ANDERSON: Well, she was a very, very remarkable person. She was unique. She is quite irreplaceable. We won't look upon her like again. But I think she represented for us, for the older people among us -- even though obviously most of us who were her later friends were younger than she was -- she did represent something of our past. We knew that she stuck out the war in London, that she'd been bombed in Buckingham Palace, and we liked her for what she represented in the past.

But it was also, I think this wonderful way in which she made everybody feel worthwhile when she spoke to hem. And she did a fantastic job, not only for herself but for the whole country, I think, in making people feel good, making people feel worthwhile. And we are going to miss her terribly.

MURIEL: Now, she lived a very long time, as you said, and she -- she presided over a period of history where the royal family really changed in terms of the general affection in which they were held by the country. What do you think was different about her? Because you know, she really -- was -- quite seemed to be different from the other royals. We have seen people unhappy with perhaps Prince Charles and other members of the royal family, but she was somehow different, wasn't she?

ANDERSON: Well, I don't know whether she was different or not, but she lived by the standards of her youth, which were standards of duty and of -- royalty mattered very much when royalty set an example, and she did all of those things. She was not, though, in the least judgmental. She did not interfere in politics in any way. I think that she quite rightly saw that her duty was to make people feel better for the interest that she was taking in them, and she very, very good at that.

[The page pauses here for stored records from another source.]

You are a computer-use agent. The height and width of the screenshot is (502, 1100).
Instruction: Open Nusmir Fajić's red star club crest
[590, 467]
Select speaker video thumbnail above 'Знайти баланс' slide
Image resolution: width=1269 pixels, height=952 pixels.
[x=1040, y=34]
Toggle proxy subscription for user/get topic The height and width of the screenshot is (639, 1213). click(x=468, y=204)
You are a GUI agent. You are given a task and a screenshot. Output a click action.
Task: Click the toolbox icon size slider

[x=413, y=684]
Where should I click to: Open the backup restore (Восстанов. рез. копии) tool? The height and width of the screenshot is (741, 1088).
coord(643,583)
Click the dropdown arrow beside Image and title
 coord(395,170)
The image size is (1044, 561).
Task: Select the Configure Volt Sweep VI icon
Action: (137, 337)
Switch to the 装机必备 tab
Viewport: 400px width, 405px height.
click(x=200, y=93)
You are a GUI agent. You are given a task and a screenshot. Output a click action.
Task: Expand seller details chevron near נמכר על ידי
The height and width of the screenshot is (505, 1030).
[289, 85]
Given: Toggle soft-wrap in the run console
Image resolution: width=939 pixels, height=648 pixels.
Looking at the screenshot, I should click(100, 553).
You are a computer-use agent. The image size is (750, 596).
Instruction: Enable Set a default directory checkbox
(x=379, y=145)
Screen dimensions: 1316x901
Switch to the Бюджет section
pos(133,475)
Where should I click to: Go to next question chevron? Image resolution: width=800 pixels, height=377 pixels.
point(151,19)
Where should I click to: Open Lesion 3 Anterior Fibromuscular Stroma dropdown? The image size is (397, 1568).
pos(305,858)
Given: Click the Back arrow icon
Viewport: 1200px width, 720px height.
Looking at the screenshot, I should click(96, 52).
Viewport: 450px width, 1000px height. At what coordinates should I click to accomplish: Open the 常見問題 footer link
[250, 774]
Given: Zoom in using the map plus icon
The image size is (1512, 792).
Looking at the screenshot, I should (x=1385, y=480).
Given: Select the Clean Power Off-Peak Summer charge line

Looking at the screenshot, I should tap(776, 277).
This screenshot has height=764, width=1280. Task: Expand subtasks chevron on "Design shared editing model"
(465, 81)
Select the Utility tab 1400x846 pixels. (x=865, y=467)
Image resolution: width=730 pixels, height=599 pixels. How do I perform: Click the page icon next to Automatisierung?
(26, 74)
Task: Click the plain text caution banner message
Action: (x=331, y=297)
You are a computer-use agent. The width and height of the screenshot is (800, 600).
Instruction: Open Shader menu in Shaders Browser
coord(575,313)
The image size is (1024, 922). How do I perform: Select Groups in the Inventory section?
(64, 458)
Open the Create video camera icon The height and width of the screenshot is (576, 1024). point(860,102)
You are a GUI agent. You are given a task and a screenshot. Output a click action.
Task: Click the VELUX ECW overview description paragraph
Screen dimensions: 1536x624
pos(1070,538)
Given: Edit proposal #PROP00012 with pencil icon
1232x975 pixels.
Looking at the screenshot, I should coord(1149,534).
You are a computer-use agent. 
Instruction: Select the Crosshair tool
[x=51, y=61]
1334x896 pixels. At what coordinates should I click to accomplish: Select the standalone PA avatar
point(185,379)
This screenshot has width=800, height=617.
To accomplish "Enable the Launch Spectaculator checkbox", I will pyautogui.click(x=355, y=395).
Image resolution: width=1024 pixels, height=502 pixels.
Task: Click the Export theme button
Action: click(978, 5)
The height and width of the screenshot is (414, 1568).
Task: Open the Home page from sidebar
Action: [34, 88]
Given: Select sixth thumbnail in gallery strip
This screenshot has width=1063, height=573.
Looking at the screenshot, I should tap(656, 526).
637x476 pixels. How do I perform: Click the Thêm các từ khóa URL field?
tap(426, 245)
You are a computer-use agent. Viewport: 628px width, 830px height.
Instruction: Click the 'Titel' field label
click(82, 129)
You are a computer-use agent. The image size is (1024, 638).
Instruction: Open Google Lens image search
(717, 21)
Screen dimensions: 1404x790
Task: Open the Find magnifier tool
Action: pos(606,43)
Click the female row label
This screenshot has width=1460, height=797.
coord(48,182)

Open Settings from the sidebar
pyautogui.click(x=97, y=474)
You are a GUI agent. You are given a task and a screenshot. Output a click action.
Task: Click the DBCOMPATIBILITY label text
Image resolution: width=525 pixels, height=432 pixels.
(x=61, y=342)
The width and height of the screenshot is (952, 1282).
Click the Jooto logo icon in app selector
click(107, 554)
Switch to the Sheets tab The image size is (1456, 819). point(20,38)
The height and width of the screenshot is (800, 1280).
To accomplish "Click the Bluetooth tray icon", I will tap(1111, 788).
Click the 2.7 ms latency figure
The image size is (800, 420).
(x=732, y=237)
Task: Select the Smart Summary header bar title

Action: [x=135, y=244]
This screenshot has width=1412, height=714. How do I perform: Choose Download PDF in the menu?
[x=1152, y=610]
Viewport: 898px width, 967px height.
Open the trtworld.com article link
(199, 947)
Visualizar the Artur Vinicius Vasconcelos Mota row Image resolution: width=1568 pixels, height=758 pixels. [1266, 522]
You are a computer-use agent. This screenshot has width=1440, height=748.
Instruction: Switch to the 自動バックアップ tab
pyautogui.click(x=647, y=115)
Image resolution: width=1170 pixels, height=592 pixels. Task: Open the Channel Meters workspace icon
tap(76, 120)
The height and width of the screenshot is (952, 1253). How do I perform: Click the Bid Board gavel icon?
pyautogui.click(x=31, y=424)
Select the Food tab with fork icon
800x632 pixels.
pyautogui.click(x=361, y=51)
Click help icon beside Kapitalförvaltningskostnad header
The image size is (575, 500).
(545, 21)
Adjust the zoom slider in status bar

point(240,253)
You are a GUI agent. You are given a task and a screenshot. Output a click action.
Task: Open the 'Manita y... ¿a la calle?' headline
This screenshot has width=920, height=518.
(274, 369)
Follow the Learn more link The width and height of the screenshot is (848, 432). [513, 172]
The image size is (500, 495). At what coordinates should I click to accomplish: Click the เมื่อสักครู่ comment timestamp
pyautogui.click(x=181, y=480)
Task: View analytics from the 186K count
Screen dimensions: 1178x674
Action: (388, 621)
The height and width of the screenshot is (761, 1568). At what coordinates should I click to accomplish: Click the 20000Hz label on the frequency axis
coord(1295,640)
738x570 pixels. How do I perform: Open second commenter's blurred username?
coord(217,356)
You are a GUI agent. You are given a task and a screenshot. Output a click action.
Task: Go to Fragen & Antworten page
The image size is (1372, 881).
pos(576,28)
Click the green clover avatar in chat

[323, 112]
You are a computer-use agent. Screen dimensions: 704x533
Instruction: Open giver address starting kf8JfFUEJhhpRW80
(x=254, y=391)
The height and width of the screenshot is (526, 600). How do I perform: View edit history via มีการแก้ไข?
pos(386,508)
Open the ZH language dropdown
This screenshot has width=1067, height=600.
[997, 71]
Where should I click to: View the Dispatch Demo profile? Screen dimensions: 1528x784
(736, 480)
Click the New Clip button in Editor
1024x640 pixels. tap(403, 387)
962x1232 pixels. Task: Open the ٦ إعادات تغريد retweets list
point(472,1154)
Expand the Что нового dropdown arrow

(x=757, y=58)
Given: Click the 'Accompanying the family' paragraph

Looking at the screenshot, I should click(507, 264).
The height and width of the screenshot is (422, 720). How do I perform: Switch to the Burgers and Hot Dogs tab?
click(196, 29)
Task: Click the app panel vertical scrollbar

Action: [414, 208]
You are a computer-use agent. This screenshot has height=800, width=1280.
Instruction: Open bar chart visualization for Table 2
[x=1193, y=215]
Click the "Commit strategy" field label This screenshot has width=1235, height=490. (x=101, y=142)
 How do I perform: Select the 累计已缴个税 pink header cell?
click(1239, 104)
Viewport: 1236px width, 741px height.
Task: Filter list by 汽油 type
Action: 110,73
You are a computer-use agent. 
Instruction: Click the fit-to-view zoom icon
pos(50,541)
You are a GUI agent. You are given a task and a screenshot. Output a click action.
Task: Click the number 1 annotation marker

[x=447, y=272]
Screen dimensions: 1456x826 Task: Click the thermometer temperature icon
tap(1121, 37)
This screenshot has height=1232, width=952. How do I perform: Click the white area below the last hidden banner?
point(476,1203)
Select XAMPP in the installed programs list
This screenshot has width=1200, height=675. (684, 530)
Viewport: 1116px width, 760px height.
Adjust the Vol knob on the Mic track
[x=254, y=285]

MURIEL: Eric Anderson, provost of Eaton and friend of the queen mother, thank you very much indeed for joining us.

ANDERSON: Thank you.

MURIEL: So here we are, that's the scene at Windsor tonight. People coming to pay their respects, friends of the queen mother and people that never knew her, but had seen her on television, had read about her and seen her photograph and felt that they knew her, coming here with floral tributes and cards, paying their respects to a very great lady -- Fredricka.

WHITFIELD: And Diana, you know, it seems so remarkable that so many people would so quickly respond by coming there. Most of people who did not know queen mother, only from a distance. What are some of the things that people there are saying about her and what they most love and what they most remember about her?

MURIEL: Well, I think from the people that I have talked to, she was really parts of their lives, for all their lives because she lived for such a long time. And anyone who had ever met the queen mother -- and there have been some people here tonight who told me that they did meet the queen mother on occasion in the past, they really remembered that time. And I think that's what propelled those particular people to come here and pay their respects.

But she was so much a fabric of the national life, appearing at state ceremonies, and she always made a tremendous effort, even when she was quite ill, to turn up to big events. For example, she was -- insisted to turning up to the funeral of her daughter, Princess Margaret, just a few weeks ago, when she herself was very ill. So people have great respect, great affection for her, and are coming to demonstrate that here tonight. Back to you.

WHITFIELD: All right, thanks very much, Diana Muriel from Windsor Castle this evening. And the body of the queen mother will likely be taken to All Saints Church -- Chapel, rather, for five days, where it will lie in state before a formal ceremonies of her funeral are to begin.